WORK REQUIRED
Retype the data that follows, keeping every character the same.

Records excerpted from a collection

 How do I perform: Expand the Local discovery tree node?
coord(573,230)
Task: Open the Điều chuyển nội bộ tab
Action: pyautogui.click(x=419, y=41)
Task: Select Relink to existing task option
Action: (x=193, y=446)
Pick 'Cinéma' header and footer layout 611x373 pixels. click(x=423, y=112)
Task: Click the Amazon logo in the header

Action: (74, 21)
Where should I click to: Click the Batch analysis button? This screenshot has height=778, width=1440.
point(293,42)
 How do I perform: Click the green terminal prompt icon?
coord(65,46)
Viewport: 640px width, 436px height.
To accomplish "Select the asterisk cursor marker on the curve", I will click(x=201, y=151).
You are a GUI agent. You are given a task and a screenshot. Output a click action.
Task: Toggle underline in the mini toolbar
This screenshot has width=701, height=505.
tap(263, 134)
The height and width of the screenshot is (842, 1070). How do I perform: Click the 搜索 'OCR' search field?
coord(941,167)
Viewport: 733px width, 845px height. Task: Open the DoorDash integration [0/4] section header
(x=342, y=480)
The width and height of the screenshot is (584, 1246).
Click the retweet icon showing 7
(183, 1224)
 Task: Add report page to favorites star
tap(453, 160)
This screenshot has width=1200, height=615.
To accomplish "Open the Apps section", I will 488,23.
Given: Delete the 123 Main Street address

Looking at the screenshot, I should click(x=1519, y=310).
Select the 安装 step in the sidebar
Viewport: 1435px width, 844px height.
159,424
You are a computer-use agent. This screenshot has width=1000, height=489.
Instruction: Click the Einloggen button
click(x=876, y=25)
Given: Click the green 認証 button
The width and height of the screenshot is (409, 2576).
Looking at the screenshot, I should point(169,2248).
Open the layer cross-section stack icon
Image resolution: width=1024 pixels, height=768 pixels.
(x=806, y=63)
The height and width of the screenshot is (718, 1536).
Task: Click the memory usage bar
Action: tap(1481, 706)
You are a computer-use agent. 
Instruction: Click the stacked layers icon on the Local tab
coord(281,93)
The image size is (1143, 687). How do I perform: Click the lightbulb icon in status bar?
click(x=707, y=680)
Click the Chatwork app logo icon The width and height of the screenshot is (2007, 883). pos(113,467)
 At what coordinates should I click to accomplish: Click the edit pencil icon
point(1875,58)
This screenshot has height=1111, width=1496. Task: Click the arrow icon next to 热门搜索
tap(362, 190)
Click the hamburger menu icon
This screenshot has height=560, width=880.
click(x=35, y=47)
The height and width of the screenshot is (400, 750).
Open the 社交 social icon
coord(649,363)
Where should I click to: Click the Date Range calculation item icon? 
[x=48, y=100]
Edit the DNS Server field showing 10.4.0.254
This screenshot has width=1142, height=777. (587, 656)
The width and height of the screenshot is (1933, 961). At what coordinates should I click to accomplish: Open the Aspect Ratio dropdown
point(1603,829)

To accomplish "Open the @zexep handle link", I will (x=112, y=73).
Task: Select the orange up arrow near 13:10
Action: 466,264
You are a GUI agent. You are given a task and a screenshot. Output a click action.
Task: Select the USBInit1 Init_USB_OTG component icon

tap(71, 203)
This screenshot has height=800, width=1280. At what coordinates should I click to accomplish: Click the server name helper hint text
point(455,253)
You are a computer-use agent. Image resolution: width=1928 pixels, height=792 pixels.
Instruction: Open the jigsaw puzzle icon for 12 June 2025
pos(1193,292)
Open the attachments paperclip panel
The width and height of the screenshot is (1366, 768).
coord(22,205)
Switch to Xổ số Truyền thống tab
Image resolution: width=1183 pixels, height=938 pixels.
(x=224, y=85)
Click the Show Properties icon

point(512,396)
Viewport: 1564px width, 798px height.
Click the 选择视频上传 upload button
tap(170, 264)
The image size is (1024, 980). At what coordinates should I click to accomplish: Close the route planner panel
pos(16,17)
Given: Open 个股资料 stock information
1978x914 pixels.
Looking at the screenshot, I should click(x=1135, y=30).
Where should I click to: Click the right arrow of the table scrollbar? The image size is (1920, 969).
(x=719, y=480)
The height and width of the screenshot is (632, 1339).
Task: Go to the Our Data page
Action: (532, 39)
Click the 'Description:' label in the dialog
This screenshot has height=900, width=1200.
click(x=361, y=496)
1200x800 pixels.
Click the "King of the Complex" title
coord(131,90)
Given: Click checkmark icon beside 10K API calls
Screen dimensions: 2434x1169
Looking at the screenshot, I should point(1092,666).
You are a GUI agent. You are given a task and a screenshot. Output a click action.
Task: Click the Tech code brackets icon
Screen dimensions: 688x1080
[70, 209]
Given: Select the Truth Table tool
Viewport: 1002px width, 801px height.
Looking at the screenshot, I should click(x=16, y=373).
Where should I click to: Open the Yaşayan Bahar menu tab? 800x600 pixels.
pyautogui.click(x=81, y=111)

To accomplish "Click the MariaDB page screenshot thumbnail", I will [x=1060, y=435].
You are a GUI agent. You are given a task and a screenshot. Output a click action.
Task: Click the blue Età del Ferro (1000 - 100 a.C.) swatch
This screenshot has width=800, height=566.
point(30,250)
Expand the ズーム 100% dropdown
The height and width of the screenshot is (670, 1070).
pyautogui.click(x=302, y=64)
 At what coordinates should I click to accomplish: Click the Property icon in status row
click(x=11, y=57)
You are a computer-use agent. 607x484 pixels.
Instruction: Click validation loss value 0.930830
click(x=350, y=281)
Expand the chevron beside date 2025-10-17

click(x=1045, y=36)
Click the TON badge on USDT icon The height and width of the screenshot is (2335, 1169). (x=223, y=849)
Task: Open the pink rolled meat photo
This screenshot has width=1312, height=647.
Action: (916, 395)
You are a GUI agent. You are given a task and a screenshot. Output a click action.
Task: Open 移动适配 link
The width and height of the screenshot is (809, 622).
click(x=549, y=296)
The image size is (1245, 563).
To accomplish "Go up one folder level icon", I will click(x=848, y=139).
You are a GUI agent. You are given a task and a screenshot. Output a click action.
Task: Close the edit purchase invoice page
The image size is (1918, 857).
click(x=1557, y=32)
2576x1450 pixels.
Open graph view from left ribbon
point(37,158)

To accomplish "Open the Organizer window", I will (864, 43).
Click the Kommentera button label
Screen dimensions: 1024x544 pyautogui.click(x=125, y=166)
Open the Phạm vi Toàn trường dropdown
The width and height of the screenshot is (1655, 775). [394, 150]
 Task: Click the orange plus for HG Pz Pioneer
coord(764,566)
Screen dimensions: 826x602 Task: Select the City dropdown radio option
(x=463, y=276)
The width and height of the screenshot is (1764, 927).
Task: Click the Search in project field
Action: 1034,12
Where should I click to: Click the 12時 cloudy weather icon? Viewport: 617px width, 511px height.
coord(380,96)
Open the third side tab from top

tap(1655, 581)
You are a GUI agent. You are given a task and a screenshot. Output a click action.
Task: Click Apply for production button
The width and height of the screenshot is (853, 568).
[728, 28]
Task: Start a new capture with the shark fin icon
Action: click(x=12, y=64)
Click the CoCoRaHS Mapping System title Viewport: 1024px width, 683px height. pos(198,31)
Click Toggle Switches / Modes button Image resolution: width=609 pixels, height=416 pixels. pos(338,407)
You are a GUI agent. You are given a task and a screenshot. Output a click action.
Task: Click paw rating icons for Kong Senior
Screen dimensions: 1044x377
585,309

RESPONSE BOX
 How do I perform: Expand the Local discovery tree node?
coord(573,230)
Task: Open the Điều chuyển nội bộ tab
Action: pyautogui.click(x=419, y=41)
Task: Select Relink to existing task option
Action: (x=193, y=446)
Pick 'Cinéma' header and footer layout 611x373 pixels. click(x=423, y=112)
Task: Click the Amazon logo in the header

Action: (74, 21)
Where should I click to: Click the Batch analysis button? This screenshot has height=778, width=1440.
point(293,42)
 How do I perform: Click the green terminal prompt icon?
coord(65,46)
Viewport: 640px width, 436px height.
To accomplish "Select the asterisk cursor marker on the curve", I will click(x=201, y=151).
You are a GUI agent. You are given a task and a screenshot. Output a click action.
Task: Toggle underline in the mini toolbar
This screenshot has width=701, height=505.
tap(263, 134)
The height and width of the screenshot is (842, 1070). How do I perform: Click the 搜索 'OCR' search field?
coord(941,167)
Viewport: 733px width, 845px height. Task: Open the DoorDash integration [0/4] section header
(x=342, y=480)
The width and height of the screenshot is (584, 1246).
Click the retweet icon showing 7
(183, 1224)
 Task: Add report page to favorites star
tap(453, 160)
This screenshot has width=1200, height=615.
To accomplish "Open the Apps section", I will 488,23.
Given: Delete the 123 Main Street address

Looking at the screenshot, I should click(x=1519, y=310).
Select the 安装 step in the sidebar
Viewport: 1435px width, 844px height.
159,424
You are a computer-use agent. This screenshot has width=1000, height=489.
Instruction: Click the Einloggen button
click(x=876, y=25)
Given: Click the green 認証 button
The width and height of the screenshot is (409, 2576).
Looking at the screenshot, I should point(169,2248).
Open the layer cross-section stack icon
Image resolution: width=1024 pixels, height=768 pixels.
(x=806, y=63)
The height and width of the screenshot is (718, 1536).
Task: Click the memory usage bar
Action: tap(1481, 706)
You are a computer-use agent. 
Instruction: Click the stacked layers icon on the Local tab
coord(281,93)
The image size is (1143, 687). How do I perform: Click the lightbulb icon in status bar?
click(x=707, y=680)
Click the Chatwork app logo icon The width and height of the screenshot is (2007, 883). pos(113,467)
 At what coordinates should I click to accomplish: Click the edit pencil icon
point(1875,58)
This screenshot has height=1111, width=1496. Task: Click the arrow icon next to 热门搜索
tap(362, 190)
Click the hamburger menu icon
This screenshot has height=560, width=880.
click(x=35, y=47)
The height and width of the screenshot is (400, 750).
Open the 社交 social icon
coord(649,363)
Where should I click to: Click the Date Range calculation item icon? 
[x=48, y=100]
Edit the DNS Server field showing 10.4.0.254
This screenshot has width=1142, height=777. (587, 656)
The width and height of the screenshot is (1933, 961). At what coordinates should I click to accomplish: Open the Aspect Ratio dropdown
point(1603,829)

To accomplish "Open the @zexep handle link", I will (x=112, y=73).
Task: Select the orange up arrow near 13:10
Action: 466,264
You are a GUI agent. You are given a task and a screenshot. Output a click action.
Task: Select the USBInit1 Init_USB_OTG component icon

tap(71, 203)
This screenshot has height=800, width=1280. At what coordinates should I click to accomplish: Click the server name helper hint text
point(455,253)
You are a computer-use agent. Image resolution: width=1928 pixels, height=792 pixels.
Instruction: Open the jigsaw puzzle icon for 12 June 2025
pos(1193,292)
Open the attachments paperclip panel
The width and height of the screenshot is (1366, 768).
coord(22,205)
Switch to Xổ số Truyền thống tab
Image resolution: width=1183 pixels, height=938 pixels.
(x=224, y=85)
Click the Show Properties icon

point(512,396)
Viewport: 1564px width, 798px height.
Click the 选择视频上传 upload button
tap(170, 264)
The image size is (1024, 980). At what coordinates should I click to accomplish: Close the route planner panel
pos(16,17)
Given: Open 个股资料 stock information
1978x914 pixels.
Looking at the screenshot, I should click(x=1135, y=30).
Where should I click to: Click the right arrow of the table scrollbar? The image size is (1920, 969).
(x=719, y=480)
The height and width of the screenshot is (632, 1339).
Task: Go to the Our Data page
Action: (532, 39)
Click the 'Description:' label in the dialog
This screenshot has height=900, width=1200.
click(x=361, y=496)
1200x800 pixels.
Click the "King of the Complex" title
coord(131,90)
Given: Click checkmark icon beside 10K API calls
Screen dimensions: 2434x1169
Looking at the screenshot, I should point(1092,666).
You are a GUI agent. You are given a task and a screenshot. Output a click action.
Task: Click the Tech code brackets icon
Screen dimensions: 688x1080
[70, 209]
Given: Select the Truth Table tool
Viewport: 1002px width, 801px height.
Looking at the screenshot, I should click(x=16, y=373).
Where should I click to: Open the Yaşayan Bahar menu tab? 800x600 pixels.
pyautogui.click(x=81, y=111)

To accomplish "Click the MariaDB page screenshot thumbnail", I will [x=1060, y=435].
You are a GUI agent. You are given a task and a screenshot. Output a click action.
Task: Click the blue Età del Ferro (1000 - 100 a.C.) swatch
This screenshot has width=800, height=566.
point(30,250)
Expand the ズーム 100% dropdown
The height and width of the screenshot is (670, 1070).
pyautogui.click(x=302, y=64)
 At what coordinates should I click to accomplish: Click the Property icon in status row
click(x=11, y=57)
You are a computer-use agent. 607x484 pixels.
Instruction: Click validation loss value 0.930830
click(x=350, y=281)
Expand the chevron beside date 2025-10-17

click(x=1045, y=36)
Click the TON badge on USDT icon The height and width of the screenshot is (2335, 1169). (x=223, y=849)
Task: Open the pink rolled meat photo
This screenshot has width=1312, height=647.
Action: (916, 395)
You are a GUI agent. You are given a task and a screenshot. Output a click action.
Task: Open 移动适配 link
The width and height of the screenshot is (809, 622).
click(x=549, y=296)
The image size is (1245, 563).
To accomplish "Go up one folder level icon", I will click(x=848, y=139).
You are a GUI agent. You are given a task and a screenshot. Output a click action.
Task: Close the edit purchase invoice page
The image size is (1918, 857).
click(x=1557, y=32)
2576x1450 pixels.
Open graph view from left ribbon
point(37,158)

To accomplish "Open the Organizer window", I will (864, 43).
Click the Kommentera button label
Screen dimensions: 1024x544 pyautogui.click(x=125, y=166)
Open the Phạm vi Toàn trường dropdown
The width and height of the screenshot is (1655, 775). [394, 150]
 Task: Click the orange plus for HG Pz Pioneer
coord(764,566)
Screen dimensions: 826x602 Task: Select the City dropdown radio option
(x=463, y=276)
The width and height of the screenshot is (1764, 927).
Task: Click the Search in project field
Action: 1034,12
Where should I click to: Click the 12時 cloudy weather icon? Viewport: 617px width, 511px height.
coord(380,96)
Open the third side tab from top

tap(1655, 581)
You are a GUI agent. You are given a task and a screenshot. Output a click action.
Task: Click Apply for production button
The width and height of the screenshot is (853, 568).
[728, 28]
Task: Start a new capture with the shark fin icon
Action: click(x=12, y=64)
Click the CoCoRaHS Mapping System title Viewport: 1024px width, 683px height. pos(198,31)
Click Toggle Switches / Modes button Image resolution: width=609 pixels, height=416 pixels. pos(338,407)
You are a GUI agent. You are given a task and a screenshot. Output a click action.
Task: Click paw rating icons for Kong Senior
Screen dimensions: 1044x377
585,309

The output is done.